**Records to process**:
------------------------------------

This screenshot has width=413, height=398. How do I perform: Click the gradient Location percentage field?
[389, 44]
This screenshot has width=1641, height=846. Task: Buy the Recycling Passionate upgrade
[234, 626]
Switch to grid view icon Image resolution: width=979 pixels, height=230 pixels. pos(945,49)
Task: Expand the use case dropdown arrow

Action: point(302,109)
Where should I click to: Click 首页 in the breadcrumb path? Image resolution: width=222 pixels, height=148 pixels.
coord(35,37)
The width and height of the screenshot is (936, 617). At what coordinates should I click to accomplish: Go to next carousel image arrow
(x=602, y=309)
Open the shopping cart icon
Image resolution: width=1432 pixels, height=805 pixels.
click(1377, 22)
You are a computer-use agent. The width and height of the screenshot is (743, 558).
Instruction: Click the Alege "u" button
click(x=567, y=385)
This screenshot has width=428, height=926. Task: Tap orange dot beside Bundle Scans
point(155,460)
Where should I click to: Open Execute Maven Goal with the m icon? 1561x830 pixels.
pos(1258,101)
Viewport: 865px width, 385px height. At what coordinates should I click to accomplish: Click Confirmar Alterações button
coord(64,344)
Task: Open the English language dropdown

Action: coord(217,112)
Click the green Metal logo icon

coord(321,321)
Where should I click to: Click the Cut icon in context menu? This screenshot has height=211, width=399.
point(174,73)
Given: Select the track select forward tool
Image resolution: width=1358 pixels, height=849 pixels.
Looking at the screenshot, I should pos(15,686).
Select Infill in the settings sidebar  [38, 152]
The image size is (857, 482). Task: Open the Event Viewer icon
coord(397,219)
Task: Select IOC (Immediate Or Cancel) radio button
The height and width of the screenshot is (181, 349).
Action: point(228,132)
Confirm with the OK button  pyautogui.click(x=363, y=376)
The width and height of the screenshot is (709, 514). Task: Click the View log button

------------------------------------

**Task to carry out**: Rewrite the items from their first line through the line containing "click(x=567, y=385)", substituting "page" for "screenshot" and leaving everything else unchanged.

**Finished exercise**:
This page has width=413, height=398. How do I perform: Click the gradient Location percentage field?
[389, 44]
This page has width=1641, height=846. Task: Buy the Recycling Passionate upgrade
[234, 626]
Switch to grid view icon Image resolution: width=979 pixels, height=230 pixels. pos(945,49)
Task: Expand the use case dropdown arrow

Action: point(302,109)
Where should I click to: Click 首页 in the breadcrumb path? Image resolution: width=222 pixels, height=148 pixels.
coord(35,37)
The width and height of the page is (936, 617). At what coordinates should I click to accomplish: Go to next carousel image arrow
(x=602, y=309)
Open the shopping cart icon
Image resolution: width=1432 pixels, height=805 pixels.
click(1377, 22)
You are a computer-use agent. The width and height of the page is (743, 558).
Instruction: Click the Alege "u" button
click(x=567, y=385)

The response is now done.